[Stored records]
--- START ---
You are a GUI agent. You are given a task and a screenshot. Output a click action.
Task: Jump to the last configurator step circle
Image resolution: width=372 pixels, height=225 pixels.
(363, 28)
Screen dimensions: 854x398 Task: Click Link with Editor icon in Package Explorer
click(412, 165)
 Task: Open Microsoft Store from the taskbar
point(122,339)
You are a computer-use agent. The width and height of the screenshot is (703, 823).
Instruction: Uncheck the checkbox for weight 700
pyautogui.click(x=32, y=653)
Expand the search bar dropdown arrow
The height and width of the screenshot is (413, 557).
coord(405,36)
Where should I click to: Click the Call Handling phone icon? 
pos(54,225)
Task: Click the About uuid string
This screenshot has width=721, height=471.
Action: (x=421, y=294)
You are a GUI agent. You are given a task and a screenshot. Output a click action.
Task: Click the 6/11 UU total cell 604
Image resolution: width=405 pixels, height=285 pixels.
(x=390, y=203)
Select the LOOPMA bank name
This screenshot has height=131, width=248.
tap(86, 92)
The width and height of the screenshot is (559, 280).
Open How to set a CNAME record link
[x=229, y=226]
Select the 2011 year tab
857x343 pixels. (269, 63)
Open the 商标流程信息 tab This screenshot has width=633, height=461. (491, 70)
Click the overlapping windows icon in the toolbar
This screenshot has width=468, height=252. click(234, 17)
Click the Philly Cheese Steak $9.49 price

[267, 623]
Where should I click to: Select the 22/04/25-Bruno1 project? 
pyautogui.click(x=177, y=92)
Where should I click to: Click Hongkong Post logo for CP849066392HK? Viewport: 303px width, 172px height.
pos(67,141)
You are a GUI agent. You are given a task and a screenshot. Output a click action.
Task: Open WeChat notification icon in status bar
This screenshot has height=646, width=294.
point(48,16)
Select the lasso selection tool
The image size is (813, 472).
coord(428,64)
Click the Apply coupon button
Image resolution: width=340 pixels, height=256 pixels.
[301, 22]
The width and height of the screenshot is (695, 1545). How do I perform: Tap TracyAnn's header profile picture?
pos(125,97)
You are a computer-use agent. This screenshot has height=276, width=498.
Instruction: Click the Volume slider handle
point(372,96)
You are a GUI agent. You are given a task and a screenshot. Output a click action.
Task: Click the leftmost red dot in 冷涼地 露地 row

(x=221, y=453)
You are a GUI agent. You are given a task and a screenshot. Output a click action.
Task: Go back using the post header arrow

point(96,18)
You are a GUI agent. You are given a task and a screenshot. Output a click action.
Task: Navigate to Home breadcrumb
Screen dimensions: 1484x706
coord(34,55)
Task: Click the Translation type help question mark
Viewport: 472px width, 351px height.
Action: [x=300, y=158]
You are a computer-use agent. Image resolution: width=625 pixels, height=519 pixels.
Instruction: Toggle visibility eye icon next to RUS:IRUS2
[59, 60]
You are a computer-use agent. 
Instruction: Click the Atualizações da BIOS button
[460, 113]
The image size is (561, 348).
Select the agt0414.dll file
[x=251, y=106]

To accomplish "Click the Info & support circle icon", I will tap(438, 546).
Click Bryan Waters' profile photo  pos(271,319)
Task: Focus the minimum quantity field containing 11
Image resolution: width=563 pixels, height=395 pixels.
--- END ---
Which lines hold the word "circle"? Return all of them from the records above.

Task: Jump to the last configurator step circle
To accomplish "Click the Info & support circle icon", I will tap(438, 546).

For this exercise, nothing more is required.